Bicycles and Your Carbon FootprintCycling is a wonderful carbon-neutral method of transportation, although of course, carbon is generated in making the bicycle. Ignore that issue, though, and they can be ideal for many people.

Apart from zero CO2 emissions, cycling provides great exercise, which is good for your weight and your heart, although, of course, in some instances cycling isn’t practical. If you have a journey from London to Bristol, say, the chances are that you’re not going to want, or be able, to undertake it by pedal power.

However, since the vast majority of journeys are short, usually less than two miles, that means cycling is a very viable alternative.

The Problems With Cycling

Perhaps the biggest problem with cycling is traffic on the roads. Drivers can be notoriously insensitive to cyclists, making the road dangerous for two wheels. However, it’s not actually as dangerous as you might first imagine. While statistics show that around 1500 motorists die on the roads each year, that figure is only 150 for cyclists – one-tenth of the amount. You should always wear a good helmet, and make sure you pay attention to traffic around you.

Hills are another problem. If you’re returning to cycling after many years and live in a hilly area, the geography can seem daunting. It’s worth persisting, though – the more you cycle, the stronger you’ll become, and able to tackle those hills in time.

Is Cycling Becoming More Popular?

More and more places are introducing cycle lanes on the roads, which can only act as a spur to those wanting to use bikes. It makes cyclists feel more secure and encourages others to join them. The more people using bicycles, the fewer cars are on the road, which means a reduction in carbon emissions.
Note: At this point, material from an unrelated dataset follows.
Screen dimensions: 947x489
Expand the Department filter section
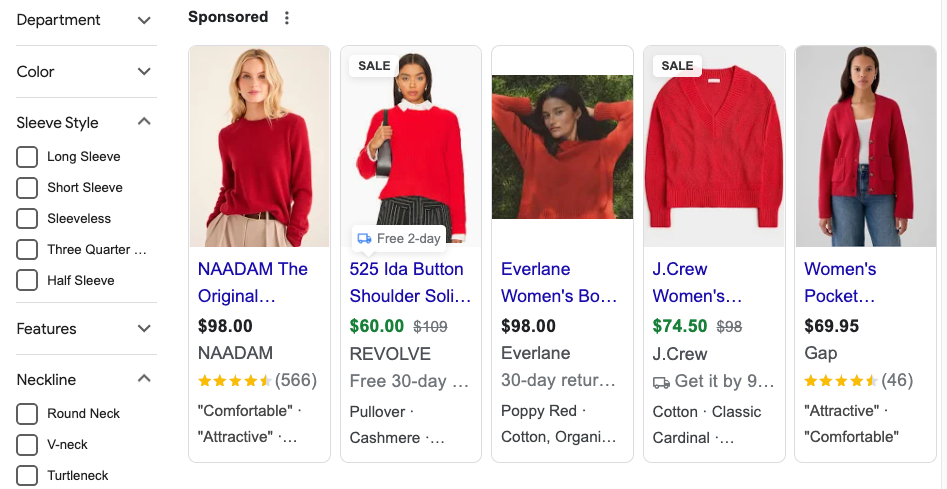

Cycle sales keep increasing, and it’s common to see people going on holiday with a stuffed cycle rack on the back of their cars. People do use them where they feel safe.

But bicycles are ideal for cities, where traffic is often congested and parking spaces very difficult to find. Quite often city centres are quite flat, making cycling easy (once you negotiate the traffic) and faster than cars for getting around. Then, of course, the more people cycling in a city centre, the lower the pollution.

Replacing Your Car With A Bicycle

Realistically, you probably can’t fully replace your car with a bike, however attractive the idea. Long daily commutes and the fact that so much shopping is located out of town make it unlikely.

But if you cut out all the short journeys – which means the vast proportion – then you can make a very significant reduction in your carbon footprint.

Many kids would love to ride to school, and if it’s feasible you should encourage that, at least once they’re old enough to be responsible and aware on the road.

If you can eliminate 75% of your car trips, then you’ve done very well. You’ll find that there are plenty of cycle routes around where you can ride, and once you’re comfortable with riding, you can easily venture further for pleasure in the saddle.